▶ _What is expected_
Search the listing for the string "left". Copy every line that has it.

########

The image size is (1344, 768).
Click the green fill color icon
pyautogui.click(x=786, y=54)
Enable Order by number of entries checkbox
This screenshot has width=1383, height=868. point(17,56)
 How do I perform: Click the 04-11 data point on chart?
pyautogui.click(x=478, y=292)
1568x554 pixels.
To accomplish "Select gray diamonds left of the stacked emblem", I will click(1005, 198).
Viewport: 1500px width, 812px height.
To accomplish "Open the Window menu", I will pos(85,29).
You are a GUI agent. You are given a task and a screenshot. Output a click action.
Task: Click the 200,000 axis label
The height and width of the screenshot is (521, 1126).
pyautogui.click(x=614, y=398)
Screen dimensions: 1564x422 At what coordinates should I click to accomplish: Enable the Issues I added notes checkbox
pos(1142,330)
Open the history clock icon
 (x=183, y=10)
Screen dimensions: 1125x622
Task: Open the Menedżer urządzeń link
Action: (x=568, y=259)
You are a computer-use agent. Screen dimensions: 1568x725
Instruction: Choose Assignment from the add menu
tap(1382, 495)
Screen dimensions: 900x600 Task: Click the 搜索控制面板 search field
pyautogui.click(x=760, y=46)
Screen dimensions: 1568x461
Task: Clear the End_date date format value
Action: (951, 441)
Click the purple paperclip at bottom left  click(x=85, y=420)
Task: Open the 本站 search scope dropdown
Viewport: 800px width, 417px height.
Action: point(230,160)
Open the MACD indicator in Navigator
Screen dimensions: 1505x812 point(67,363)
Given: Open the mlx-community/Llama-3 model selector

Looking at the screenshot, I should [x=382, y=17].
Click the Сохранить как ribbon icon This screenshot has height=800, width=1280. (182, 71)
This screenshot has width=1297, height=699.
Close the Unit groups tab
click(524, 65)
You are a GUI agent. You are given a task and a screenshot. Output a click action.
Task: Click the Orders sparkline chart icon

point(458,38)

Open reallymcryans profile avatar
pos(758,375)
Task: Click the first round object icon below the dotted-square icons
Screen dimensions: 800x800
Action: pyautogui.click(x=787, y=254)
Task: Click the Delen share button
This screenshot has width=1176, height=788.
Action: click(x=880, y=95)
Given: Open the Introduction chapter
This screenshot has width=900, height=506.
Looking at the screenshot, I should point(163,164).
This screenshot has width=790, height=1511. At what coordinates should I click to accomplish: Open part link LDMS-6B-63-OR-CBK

########

▶ _Exercise response_
To accomplish "Select gray diamonds left of the stacked emblem", I will click(1005, 198).
Click the purple paperclip at bottom left  click(x=85, y=420)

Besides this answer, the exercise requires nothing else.